EXERCISE DESCRIPTION: Return, in their exact form, the lines that lie between the start of the data below and the line containing "Image resolution: width=1085", with both ends included.

START DATASET ENTRIES

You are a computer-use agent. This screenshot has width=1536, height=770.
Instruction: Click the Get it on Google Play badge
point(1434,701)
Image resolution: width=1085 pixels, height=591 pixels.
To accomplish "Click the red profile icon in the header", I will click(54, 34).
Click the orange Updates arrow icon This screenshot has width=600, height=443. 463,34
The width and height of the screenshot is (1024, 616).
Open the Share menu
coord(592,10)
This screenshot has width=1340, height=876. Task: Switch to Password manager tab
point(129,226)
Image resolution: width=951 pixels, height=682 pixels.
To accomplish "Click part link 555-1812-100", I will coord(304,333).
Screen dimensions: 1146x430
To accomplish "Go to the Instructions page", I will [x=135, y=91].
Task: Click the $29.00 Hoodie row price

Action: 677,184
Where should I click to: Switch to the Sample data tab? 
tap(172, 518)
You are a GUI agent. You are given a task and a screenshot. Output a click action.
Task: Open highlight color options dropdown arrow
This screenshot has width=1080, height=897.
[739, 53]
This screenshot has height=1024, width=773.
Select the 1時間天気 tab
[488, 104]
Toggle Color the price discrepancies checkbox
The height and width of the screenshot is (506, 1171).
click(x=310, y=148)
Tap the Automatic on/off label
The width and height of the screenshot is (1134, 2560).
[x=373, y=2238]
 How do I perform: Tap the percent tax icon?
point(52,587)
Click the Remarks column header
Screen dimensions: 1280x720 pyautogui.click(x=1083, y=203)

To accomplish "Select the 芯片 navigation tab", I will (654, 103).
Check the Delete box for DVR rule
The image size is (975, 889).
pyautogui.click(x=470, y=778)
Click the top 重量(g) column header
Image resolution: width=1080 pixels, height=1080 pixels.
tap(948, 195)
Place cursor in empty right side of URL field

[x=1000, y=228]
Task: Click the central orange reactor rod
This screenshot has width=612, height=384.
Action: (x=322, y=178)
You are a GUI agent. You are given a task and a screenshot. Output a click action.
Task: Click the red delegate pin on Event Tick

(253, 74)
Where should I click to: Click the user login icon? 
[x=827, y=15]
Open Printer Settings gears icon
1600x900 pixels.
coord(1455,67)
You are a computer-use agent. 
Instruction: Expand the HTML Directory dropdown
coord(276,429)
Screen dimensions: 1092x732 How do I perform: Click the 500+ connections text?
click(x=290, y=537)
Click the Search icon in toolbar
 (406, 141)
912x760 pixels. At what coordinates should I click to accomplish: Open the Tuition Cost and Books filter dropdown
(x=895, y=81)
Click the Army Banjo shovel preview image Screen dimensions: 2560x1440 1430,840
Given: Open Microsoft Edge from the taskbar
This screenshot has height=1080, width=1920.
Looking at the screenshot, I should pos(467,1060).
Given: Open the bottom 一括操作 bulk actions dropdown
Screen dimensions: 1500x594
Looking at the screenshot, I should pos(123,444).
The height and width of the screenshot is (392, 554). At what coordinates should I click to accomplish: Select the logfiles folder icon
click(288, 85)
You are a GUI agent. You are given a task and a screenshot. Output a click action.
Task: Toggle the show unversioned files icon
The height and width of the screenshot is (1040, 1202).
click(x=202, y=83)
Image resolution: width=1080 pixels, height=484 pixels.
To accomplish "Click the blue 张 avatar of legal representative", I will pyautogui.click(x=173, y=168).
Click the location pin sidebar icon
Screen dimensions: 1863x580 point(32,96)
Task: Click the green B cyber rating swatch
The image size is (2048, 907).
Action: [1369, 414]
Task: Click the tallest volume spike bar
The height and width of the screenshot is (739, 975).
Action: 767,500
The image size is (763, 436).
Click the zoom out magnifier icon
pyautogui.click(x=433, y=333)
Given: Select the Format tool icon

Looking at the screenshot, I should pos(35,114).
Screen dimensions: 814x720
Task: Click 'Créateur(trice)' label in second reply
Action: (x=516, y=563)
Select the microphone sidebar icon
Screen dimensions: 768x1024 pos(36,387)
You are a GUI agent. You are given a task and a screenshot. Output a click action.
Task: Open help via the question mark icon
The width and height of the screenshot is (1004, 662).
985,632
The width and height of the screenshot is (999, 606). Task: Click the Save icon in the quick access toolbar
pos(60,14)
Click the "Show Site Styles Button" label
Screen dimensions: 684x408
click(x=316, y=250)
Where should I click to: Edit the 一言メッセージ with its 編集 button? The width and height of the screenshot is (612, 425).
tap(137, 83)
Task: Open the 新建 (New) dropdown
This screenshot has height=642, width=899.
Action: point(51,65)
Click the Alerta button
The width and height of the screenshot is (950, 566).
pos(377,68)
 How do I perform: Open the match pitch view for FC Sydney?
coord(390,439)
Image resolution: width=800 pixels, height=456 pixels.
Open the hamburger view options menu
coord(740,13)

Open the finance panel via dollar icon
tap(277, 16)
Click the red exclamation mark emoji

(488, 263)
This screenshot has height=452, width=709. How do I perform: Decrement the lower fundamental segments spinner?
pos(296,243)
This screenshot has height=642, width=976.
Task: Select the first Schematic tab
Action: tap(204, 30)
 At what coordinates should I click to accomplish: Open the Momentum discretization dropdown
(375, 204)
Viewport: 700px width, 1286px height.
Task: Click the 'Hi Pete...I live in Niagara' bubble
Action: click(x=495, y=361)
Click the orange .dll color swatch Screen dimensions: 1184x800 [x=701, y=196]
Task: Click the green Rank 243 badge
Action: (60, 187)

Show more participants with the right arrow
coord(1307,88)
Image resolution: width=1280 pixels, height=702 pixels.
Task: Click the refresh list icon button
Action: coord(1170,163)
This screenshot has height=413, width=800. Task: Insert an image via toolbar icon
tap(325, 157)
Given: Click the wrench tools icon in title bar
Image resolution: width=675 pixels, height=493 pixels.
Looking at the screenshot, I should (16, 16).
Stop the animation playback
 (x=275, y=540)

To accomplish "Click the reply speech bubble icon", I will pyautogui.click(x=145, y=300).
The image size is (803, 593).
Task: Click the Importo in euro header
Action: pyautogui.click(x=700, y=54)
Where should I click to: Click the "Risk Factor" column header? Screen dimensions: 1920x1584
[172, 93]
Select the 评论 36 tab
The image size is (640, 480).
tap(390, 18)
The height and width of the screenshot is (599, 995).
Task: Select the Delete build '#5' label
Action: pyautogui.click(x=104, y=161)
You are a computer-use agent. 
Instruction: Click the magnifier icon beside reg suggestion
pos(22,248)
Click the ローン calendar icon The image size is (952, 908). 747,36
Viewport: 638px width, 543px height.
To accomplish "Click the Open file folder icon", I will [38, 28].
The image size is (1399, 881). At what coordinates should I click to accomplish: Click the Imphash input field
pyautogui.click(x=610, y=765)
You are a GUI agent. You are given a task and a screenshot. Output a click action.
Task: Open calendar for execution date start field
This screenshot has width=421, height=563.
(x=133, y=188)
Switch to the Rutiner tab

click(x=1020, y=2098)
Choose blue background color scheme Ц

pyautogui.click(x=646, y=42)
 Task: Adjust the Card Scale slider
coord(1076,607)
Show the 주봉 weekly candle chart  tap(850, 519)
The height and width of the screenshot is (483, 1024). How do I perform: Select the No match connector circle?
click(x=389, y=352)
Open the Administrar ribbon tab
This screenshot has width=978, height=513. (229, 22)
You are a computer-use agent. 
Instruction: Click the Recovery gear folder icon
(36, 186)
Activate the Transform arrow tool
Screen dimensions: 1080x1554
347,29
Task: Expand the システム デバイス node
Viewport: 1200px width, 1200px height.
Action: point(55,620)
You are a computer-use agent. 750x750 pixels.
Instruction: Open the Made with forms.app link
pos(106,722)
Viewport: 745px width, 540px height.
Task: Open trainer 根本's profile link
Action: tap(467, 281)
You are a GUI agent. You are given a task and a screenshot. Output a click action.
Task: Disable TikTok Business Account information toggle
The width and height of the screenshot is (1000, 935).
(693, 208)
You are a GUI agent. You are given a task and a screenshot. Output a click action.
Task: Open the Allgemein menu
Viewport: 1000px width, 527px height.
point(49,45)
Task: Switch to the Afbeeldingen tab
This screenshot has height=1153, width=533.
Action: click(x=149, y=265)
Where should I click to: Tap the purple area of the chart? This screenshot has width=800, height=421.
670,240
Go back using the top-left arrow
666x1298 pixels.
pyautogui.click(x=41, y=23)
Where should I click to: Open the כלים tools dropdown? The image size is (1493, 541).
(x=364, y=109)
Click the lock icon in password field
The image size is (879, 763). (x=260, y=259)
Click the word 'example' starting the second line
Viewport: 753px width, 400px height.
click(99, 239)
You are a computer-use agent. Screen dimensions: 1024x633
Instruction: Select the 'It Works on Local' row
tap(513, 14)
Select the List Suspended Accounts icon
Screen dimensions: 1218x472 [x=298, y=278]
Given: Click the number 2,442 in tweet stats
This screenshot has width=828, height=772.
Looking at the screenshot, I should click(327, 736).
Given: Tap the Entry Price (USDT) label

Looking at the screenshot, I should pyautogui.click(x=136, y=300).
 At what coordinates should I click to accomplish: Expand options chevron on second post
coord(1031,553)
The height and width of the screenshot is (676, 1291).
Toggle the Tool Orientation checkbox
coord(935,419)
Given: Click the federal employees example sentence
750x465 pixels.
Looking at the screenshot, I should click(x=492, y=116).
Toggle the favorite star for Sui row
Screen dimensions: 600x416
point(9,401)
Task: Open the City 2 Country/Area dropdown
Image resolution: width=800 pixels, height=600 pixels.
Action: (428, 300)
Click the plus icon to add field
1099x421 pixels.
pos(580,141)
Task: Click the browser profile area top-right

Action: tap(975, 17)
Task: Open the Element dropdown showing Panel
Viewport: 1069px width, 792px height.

END DATASET ENTRIES

TASK OUTPUT:
You are a computer-use agent. This screenshot has width=1536, height=770.
Instruction: Click the Get it on Google Play badge
point(1434,701)
Image resolution: width=1085 pixels, height=591 pixels.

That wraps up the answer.